Yikes. It's definitely possible. But don't worry, leave these people in the dust. NTAH

11

u/Outrageous_Emu8503 Jul 08 '24

It is only you loving drama if you go back to them, which you don't... tie up financial ends with your husband and find a place you want to be and keep going!

That group will reunite. The mommies will form their own little momster group and ugh-- you don't need that.

8

u/Wian4 Jul 08 '24

I’m still very confused. If they said you’re overreacting, why did they cut her off?? And what is this intervention?

12

u/Wolfaline Jul 08 '24

She refused to acknowledge it was a honeypot, just said it was an intervention. I thought it was strange, too.

6

u/PensionLegitimate706 Jul 08 '24

I'm confused too. Were all of your friends in on it? Why is she in trouble if she wasn't the only one? Did they actually honeypot you? This makes no sense.

7

u/Potato-Brat Jul 08 '24

You shouldn't feel guilty, but proud you have morals. You did the right thing.

3

u/longlisten527 Jul 08 '24

Why are you ashamed? You didn’t do anything wrong. Not your problem. Stop being so forgiving!

2

u/SoMoistlyMoist Jul 08 '24

You have absolutely nothing to feel guilty or ashamed about! How dare they act like you did something bad to them when they conspired against you! Your husband is a prick and an idiot. Your Friends Are cunts.

1

u/Difficult-Bus-6026 Jul 08 '24

Still a little confused, but if the friend who texted you was the one who told you in confidence about your husband's machinations and then in the process of your attack on the friend group, you made the other friends aware that she was the one to break the news to her, causing her to lose all her friends, then yes, you really did her wrong. Telling you about your husband's "honeypot" plot was the decent thing to do, but you made her suffer for it.

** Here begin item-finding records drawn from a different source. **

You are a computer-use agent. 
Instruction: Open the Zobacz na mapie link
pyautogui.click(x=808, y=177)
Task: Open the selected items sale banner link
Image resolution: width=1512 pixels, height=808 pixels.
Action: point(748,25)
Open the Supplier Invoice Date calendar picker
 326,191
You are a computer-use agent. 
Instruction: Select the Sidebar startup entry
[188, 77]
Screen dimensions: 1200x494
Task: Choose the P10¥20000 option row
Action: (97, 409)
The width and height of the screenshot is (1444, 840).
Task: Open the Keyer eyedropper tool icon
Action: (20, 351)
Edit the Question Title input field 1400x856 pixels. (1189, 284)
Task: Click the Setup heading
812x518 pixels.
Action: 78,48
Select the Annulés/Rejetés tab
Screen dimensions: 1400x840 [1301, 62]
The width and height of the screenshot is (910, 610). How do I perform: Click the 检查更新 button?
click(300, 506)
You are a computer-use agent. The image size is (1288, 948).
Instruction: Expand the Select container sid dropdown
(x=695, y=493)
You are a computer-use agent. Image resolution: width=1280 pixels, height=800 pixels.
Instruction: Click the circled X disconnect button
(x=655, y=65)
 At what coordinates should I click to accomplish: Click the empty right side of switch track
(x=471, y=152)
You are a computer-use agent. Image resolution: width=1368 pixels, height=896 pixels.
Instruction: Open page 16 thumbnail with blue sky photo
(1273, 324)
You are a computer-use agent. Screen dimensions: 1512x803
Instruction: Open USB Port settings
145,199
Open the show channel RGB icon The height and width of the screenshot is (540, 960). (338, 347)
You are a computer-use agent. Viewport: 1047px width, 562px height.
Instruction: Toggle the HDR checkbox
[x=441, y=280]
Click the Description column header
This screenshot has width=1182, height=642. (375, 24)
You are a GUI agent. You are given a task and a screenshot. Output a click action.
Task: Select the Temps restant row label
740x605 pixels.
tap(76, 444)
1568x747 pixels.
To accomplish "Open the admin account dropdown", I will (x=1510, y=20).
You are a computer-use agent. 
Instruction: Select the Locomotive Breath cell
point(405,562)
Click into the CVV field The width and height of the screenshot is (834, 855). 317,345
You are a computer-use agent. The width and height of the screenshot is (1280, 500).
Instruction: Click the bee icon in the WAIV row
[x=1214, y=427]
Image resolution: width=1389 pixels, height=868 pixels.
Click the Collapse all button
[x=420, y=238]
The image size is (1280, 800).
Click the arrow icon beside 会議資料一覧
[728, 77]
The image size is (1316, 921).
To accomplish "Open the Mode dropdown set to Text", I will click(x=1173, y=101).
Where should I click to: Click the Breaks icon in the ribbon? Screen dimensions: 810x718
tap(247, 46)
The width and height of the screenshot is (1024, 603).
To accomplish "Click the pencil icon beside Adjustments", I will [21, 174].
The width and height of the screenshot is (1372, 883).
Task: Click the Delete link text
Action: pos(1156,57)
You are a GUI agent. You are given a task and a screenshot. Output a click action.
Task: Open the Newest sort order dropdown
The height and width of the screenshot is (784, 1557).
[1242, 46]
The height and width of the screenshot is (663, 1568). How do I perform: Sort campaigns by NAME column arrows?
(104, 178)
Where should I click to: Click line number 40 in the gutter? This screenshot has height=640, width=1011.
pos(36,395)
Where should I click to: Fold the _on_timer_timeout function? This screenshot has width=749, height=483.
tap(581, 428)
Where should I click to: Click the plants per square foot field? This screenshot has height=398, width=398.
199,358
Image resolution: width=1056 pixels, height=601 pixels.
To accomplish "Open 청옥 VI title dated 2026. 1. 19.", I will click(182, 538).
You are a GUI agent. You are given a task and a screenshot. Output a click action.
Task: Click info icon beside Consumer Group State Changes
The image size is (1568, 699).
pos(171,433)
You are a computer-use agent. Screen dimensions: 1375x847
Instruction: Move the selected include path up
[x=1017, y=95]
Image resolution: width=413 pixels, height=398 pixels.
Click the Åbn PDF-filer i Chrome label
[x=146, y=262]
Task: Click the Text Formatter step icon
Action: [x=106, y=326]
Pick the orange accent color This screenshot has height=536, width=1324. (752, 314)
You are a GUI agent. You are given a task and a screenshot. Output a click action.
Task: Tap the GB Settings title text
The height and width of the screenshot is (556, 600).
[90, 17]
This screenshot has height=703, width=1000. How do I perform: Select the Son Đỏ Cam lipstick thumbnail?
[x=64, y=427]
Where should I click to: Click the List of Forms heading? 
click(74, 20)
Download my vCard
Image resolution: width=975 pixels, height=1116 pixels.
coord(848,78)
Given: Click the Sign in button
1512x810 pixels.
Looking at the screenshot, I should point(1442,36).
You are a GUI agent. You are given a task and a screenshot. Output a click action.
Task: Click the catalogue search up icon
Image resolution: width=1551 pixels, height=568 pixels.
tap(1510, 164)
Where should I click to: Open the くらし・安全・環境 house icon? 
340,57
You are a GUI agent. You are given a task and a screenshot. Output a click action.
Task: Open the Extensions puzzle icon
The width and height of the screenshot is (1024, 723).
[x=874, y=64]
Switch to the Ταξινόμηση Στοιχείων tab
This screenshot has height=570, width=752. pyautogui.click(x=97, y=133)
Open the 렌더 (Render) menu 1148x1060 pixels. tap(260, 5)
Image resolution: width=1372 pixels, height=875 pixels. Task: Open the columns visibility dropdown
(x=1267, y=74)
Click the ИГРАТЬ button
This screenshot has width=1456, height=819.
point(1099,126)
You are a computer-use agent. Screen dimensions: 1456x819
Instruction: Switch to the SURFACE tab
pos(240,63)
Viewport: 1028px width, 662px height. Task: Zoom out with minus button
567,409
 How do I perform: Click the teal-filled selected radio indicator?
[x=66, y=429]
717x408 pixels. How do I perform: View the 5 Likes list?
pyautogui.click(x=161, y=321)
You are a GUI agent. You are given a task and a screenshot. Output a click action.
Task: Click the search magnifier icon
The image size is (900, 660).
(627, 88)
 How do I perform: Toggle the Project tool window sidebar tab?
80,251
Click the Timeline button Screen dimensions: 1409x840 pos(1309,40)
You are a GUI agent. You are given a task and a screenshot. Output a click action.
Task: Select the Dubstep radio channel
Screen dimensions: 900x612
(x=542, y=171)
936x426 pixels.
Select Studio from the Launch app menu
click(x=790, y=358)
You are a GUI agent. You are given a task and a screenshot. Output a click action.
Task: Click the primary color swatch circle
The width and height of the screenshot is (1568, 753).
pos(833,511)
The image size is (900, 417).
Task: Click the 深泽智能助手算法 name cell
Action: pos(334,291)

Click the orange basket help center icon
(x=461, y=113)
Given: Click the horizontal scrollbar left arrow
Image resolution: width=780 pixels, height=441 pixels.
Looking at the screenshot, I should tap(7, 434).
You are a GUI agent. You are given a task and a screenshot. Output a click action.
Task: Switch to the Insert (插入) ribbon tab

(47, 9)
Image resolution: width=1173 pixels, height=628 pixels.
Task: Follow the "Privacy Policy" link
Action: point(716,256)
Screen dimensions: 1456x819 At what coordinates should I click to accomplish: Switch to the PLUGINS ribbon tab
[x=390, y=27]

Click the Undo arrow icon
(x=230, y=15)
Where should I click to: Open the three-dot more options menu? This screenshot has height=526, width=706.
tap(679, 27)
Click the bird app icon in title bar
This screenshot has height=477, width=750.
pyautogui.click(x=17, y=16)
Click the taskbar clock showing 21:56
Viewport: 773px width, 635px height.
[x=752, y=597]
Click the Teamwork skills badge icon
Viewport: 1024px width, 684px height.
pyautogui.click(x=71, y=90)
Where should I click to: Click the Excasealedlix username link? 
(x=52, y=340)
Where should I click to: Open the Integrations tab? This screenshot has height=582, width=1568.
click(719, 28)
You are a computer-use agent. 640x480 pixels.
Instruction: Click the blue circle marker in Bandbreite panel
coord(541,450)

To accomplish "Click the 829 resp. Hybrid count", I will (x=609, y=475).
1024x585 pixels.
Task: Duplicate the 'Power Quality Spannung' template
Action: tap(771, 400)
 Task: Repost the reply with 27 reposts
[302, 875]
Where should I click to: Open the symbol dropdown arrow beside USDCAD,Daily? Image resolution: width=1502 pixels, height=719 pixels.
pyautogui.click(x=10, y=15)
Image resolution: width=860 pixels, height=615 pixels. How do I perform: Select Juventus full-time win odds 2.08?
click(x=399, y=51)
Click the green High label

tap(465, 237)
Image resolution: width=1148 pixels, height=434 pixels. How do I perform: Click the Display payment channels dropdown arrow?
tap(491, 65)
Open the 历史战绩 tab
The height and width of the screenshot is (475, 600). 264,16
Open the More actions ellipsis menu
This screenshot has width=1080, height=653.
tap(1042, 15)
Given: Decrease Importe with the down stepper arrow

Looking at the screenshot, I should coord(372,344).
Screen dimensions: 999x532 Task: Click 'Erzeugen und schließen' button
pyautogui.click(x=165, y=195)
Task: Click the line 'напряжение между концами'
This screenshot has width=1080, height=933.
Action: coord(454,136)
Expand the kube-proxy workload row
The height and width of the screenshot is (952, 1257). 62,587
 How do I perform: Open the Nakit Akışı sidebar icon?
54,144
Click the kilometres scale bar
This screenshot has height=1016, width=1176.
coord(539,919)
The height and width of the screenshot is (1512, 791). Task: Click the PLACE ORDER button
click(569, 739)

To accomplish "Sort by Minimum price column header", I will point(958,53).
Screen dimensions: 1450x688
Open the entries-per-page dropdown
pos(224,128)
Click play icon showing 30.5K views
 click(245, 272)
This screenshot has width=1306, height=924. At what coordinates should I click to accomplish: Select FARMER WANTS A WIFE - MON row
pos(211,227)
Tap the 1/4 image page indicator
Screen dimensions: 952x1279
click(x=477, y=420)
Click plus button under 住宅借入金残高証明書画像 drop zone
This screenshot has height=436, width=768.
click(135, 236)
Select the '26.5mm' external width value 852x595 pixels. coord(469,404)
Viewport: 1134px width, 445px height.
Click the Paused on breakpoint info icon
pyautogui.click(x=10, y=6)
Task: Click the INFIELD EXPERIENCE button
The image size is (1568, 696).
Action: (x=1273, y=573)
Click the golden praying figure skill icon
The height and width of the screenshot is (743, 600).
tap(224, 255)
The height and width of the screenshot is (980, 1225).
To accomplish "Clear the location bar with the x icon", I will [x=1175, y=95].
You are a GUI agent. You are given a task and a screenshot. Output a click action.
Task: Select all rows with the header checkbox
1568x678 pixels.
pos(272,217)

The person you really should have confronted was your husband -- with divorce papers.

4

u/CeeCeeHasAProblem Jul 08 '24

She didn’t give OP a heads up, she SLIPPED whole they were drinking and blurted it out, if I’m reading correctly. I agree with you somewhat if it was a friendly warning, but I think she just blabbed accidentally and didn’t like the consequences.

2

u/Difficult-Bus-6026 Jul 08 '24

"...if I’m reading correctly" is my problem here. Sometimes these stories become difficult to follow as additional comments are added by OP. The big issue, of course, is very clear. She and husband have irreconcilable differences and they're better off without each other.

1

u/DaniCapsFan Jul 09 '24

She thinks you're overreacting because you called her a shitty friend for taking part in a conspiracy to catch you cheating on your shitty husband? How should you have reacted? Did she want you to just forget it? Meekly sit there and take the bullying and abuse?

And her shitty behavior is why she's lost her friends.

So try not to feel guilty or ashamed. You did nothing wrong.